• INSTRUCTIONS TO FOLLOW
Include in the output exactly the lines from the opening of the data through the line containing "Click the dollar", and nothing more.

Source records
= = =

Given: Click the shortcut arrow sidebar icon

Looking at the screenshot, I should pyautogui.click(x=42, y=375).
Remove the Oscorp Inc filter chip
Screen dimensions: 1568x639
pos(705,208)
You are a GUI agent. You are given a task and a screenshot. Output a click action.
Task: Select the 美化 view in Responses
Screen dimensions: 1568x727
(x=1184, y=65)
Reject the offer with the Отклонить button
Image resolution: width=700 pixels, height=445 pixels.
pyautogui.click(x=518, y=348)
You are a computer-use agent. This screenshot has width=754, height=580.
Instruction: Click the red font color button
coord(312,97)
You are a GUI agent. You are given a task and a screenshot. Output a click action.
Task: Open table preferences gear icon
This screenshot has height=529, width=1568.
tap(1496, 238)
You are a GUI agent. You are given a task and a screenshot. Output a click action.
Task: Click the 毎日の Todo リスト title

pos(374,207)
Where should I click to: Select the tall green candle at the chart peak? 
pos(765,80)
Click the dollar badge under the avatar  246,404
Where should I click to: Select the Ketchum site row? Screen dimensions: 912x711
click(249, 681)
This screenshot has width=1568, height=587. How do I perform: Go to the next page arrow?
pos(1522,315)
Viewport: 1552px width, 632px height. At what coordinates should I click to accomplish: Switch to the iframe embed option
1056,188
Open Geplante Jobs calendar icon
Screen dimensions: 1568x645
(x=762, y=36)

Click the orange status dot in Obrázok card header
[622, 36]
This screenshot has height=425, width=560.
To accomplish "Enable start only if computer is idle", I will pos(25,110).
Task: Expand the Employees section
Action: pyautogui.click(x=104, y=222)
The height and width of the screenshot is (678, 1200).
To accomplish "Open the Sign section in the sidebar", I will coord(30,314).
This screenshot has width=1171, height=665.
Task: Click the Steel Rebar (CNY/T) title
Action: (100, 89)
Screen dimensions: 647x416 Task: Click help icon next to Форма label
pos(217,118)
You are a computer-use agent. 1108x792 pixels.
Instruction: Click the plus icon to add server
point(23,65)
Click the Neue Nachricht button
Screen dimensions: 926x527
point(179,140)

= = =

• EXPECTED ANSWER
Given: Click the shortcut arrow sidebar icon

Looking at the screenshot, I should pyautogui.click(x=42, y=375).
Remove the Oscorp Inc filter chip
Screen dimensions: 1568x639
pos(705,208)
You are a GUI agent. You are given a task and a screenshot. Output a click action.
Task: Select the 美化 view in Responses
Screen dimensions: 1568x727
(x=1184, y=65)
Reject the offer with the Отклонить button
Image resolution: width=700 pixels, height=445 pixels.
pyautogui.click(x=518, y=348)
You are a computer-use agent. This screenshot has width=754, height=580.
Instruction: Click the red font color button
coord(312,97)
You are a GUI agent. You are given a task and a screenshot. Output a click action.
Task: Open table preferences gear icon
This screenshot has height=529, width=1568.
tap(1496, 238)
You are a GUI agent. You are given a task and a screenshot. Output a click action.
Task: Click the 毎日の Todo リスト title

pos(374,207)
Where should I click to: Select the tall green candle at the chart peak? 
pos(765,80)
Click the dollar badge under the avatar  246,404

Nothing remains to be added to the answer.